Un général ? Oui dà ! Ces grands bébés de la Commune se sont bien souciés de stratégie. Ils ont appelé leurs bataillons : « Prenez vite vos fusils, avec ou sans poudre, ne prenez pas même le temps de les charger, et courez vite à Versailles par trois ou quatre chemins, courez, les lignards vous attendent pour se jeter dans vos bras. »

Je vais, je viens : impossible d’avoir des nouvelles.

Les forts de Vanves et d’Issy, qui nous appartiennent, tonnent toute la journée ; mais est-il sûr qu’ils puissent viser quoi que ce soit, et surtout ne pas toucher nos amis ?

« À la porte d’Issy, de nombreuses femmes attendaient, raconte le Mot d’ordre, je crois. » Elles étaient pâles mais fermes… La porte s’ouvre, le pont-levis se baisse, le tambour bat, le bataillon passe. Ces hommes barbouillés de poussière, les vêtements en lambeaux, s’avancent : « Vive la République ! » Ils disent : « Tout va bien ! » — Tout va-t-il bien ? Je ne sais… Beaucoup ont des cheveux blancs.

**DONNÉES ENREGISTRÉES**
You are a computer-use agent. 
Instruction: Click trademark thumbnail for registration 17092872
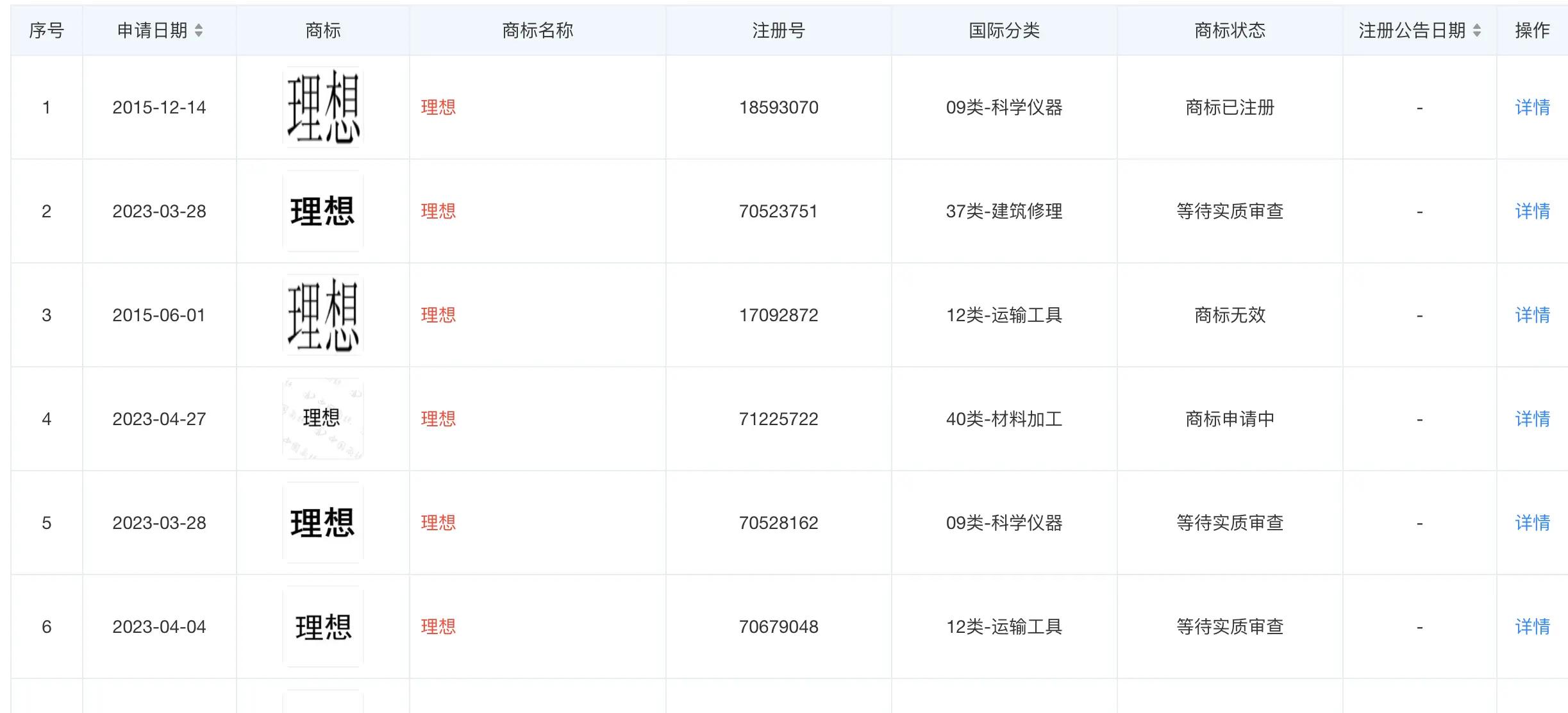click(x=322, y=315)
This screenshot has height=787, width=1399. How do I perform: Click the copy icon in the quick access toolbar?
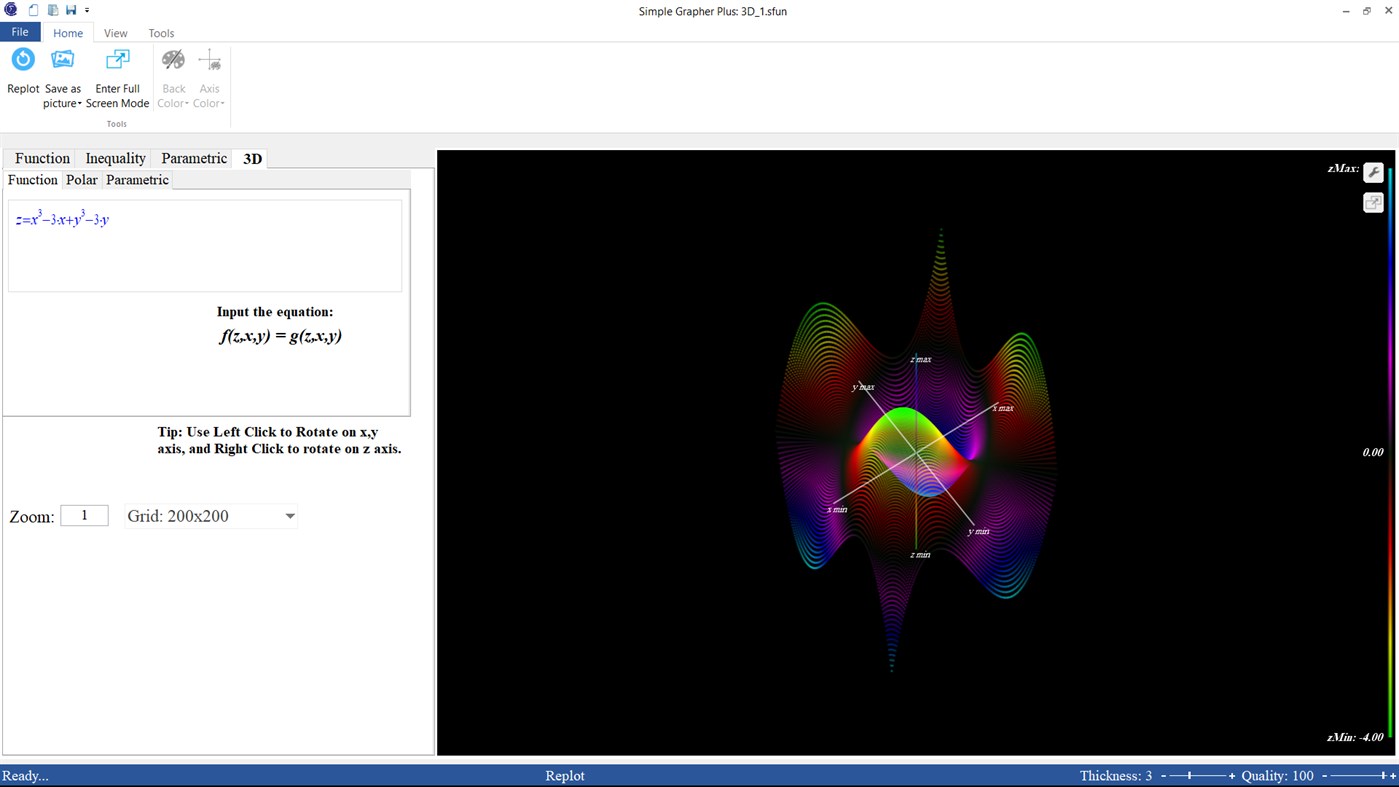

**CONSIGNES**
a) Énumérez dans l'ordre les quatre événements que le texte rapporte à la porte d'Issy juste avant que les hommes s'avancent.
b) Recopiez le passage du texte allant de « Je vais, je » à « toucher nos amis ? » en substituant « nuit » à « journée ».
Les lignes enregistrées ne servent à rien pour ce travail.

**CORRIGÉ**
a) La porte s'ouvre ; le pont-levis se baisse ; le tambour bat ; le bataillon passe.

b)
Je vais, je viens : impossible d’avoir des nouvelles.

Les forts de Vanves et d’Issy, qui nous appartiennent, tonnent toute la nuit ; mais est-il sûr qu’ils puissent viser quoi que ce soit, et surtout ne pas toucher nos amis ?